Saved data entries
+===+

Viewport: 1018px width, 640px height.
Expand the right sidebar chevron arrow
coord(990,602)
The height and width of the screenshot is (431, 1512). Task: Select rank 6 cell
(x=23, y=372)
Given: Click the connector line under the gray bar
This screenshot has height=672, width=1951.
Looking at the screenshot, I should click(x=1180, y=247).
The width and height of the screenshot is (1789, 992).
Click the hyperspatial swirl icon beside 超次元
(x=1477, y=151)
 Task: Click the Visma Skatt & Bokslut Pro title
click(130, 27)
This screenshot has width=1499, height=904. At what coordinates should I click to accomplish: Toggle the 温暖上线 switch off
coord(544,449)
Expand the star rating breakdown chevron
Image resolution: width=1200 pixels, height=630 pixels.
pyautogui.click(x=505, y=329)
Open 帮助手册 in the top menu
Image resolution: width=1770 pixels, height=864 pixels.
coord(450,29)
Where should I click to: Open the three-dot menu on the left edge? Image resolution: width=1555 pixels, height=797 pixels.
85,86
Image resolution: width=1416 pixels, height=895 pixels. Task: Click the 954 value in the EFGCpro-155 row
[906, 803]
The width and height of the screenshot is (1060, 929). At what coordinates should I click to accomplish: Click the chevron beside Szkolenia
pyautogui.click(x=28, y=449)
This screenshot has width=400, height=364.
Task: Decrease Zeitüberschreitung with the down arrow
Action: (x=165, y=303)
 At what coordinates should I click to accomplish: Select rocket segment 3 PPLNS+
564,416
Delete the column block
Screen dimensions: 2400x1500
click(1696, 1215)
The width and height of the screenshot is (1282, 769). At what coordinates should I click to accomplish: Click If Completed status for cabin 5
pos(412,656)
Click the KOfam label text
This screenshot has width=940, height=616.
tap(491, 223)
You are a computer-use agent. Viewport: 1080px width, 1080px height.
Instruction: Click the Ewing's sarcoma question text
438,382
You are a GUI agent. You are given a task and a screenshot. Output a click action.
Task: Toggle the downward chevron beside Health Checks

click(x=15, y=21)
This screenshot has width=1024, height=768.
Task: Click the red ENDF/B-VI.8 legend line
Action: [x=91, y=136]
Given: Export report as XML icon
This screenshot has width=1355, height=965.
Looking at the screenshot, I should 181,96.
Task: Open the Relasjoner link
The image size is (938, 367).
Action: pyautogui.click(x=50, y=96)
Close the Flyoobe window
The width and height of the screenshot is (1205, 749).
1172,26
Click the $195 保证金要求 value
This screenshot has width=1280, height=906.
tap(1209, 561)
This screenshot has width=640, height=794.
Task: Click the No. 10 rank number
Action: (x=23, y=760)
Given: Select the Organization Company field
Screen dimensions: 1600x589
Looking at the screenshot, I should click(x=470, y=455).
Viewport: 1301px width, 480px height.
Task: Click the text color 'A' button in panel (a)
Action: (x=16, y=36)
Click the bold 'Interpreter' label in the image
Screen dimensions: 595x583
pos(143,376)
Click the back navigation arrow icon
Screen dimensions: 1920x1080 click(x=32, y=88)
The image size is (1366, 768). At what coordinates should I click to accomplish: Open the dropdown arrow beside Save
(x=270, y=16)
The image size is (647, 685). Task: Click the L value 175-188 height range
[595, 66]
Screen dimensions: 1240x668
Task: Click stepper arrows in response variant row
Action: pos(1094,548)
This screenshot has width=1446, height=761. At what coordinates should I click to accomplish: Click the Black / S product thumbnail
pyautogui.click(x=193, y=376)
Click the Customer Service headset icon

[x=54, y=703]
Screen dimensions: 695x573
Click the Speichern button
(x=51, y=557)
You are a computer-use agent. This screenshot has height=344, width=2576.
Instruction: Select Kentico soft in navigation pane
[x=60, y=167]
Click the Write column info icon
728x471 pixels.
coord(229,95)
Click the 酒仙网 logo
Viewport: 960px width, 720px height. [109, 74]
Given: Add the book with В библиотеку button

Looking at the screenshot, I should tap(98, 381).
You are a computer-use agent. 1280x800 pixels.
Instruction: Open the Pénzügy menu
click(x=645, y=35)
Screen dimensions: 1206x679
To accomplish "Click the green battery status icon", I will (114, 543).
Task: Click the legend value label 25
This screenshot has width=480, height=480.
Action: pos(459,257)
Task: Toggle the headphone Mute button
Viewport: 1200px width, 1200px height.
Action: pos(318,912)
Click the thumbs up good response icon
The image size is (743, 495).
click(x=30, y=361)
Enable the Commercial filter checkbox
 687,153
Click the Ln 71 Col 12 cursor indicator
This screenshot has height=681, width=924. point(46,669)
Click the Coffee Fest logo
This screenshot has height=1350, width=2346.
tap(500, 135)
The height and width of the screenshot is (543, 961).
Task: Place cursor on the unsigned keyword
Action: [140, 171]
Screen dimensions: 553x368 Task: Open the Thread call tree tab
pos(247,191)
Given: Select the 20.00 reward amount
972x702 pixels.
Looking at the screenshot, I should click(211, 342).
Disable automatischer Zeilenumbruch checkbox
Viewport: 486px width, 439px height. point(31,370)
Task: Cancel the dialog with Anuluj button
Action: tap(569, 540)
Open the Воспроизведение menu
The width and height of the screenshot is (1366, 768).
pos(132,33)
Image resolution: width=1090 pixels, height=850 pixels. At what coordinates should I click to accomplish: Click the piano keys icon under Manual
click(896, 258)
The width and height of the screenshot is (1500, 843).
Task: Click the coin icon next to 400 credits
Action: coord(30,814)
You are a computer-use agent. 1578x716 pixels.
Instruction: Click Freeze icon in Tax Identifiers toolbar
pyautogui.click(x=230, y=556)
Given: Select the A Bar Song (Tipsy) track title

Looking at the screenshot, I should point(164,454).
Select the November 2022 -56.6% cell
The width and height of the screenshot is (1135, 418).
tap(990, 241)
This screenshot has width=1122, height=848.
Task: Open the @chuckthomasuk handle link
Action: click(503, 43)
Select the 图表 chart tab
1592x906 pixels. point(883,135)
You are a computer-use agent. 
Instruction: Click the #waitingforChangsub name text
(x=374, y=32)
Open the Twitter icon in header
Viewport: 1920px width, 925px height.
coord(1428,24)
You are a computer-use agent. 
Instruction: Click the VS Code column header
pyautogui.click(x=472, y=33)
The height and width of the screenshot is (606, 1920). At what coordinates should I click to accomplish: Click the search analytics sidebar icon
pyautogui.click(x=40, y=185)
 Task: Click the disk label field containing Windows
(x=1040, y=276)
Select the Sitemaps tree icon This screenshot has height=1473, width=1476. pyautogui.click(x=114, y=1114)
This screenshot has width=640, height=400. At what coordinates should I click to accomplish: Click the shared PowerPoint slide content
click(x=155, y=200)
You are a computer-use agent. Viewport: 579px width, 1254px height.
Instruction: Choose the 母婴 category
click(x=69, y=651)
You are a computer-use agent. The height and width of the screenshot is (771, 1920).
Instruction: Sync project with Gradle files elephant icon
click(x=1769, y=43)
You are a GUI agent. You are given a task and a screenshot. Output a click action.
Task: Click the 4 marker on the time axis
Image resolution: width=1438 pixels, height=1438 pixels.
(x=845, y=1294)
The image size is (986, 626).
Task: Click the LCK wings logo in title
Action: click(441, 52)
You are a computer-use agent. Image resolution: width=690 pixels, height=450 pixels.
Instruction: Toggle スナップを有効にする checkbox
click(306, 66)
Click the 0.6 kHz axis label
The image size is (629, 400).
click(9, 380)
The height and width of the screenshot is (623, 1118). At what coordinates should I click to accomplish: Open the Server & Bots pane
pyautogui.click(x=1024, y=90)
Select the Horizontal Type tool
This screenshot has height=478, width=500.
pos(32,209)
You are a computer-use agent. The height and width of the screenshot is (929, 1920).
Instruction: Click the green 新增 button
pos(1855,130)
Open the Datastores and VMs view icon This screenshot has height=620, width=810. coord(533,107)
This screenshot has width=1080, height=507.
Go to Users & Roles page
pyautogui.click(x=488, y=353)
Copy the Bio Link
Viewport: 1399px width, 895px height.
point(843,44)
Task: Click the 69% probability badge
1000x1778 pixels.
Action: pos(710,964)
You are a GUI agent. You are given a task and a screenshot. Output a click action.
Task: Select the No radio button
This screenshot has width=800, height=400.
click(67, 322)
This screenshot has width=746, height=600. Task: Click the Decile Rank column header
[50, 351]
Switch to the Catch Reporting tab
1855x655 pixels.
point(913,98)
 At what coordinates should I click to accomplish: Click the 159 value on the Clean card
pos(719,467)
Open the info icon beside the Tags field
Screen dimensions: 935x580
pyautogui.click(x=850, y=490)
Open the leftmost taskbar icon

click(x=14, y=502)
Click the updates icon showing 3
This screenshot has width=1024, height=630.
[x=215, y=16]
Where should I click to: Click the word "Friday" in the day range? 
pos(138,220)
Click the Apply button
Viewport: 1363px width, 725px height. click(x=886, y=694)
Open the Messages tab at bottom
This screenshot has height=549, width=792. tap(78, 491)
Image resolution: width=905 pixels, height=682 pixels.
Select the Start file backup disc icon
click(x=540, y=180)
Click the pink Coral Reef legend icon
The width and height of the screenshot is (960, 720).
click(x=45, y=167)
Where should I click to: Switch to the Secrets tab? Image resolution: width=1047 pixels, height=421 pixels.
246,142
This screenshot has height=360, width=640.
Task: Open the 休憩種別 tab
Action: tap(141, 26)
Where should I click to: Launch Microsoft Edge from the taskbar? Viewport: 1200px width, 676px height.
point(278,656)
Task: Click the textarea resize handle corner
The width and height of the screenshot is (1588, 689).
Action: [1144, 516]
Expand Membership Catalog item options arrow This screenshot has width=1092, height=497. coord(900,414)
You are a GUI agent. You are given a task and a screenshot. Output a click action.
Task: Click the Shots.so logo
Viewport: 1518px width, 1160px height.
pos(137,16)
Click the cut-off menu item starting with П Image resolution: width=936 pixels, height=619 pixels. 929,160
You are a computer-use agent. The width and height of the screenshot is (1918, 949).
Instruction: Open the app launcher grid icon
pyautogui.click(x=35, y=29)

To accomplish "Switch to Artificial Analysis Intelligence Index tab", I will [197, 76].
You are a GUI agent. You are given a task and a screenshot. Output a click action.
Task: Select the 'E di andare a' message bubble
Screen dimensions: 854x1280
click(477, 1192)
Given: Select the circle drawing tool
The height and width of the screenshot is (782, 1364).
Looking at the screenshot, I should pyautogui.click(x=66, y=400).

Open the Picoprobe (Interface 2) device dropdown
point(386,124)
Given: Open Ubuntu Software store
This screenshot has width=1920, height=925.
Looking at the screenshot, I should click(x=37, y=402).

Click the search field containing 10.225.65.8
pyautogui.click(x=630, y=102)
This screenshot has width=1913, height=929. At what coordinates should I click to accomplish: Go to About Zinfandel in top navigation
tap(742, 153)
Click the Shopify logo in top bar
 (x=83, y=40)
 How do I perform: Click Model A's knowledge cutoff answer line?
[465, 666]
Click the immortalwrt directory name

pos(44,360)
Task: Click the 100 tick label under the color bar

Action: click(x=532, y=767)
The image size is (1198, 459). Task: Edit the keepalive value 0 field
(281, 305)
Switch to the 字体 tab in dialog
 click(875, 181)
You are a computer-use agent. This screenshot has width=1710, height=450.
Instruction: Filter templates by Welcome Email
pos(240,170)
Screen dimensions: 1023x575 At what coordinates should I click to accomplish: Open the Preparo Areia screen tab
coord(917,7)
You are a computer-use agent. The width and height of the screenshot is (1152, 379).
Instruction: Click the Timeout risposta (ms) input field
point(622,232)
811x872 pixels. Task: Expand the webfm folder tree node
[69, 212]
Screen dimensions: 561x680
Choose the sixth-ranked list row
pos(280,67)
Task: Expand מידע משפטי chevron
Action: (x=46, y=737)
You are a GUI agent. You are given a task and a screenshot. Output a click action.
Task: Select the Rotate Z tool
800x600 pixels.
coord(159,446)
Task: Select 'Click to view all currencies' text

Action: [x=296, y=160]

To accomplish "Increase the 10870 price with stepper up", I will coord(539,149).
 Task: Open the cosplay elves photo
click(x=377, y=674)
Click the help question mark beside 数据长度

+===+

WORK ITEM: Could you copy every line from the records that mentions the word "will"?

ANSWER:
To accomplish "Click the green battery status icon", I will (114, 543).
To accomplish "Switch to Artificial Analysis Intelligence Index tab", I will [197, 76].
To accomplish "Increase the 10870 price with stepper up", I will coord(539,149).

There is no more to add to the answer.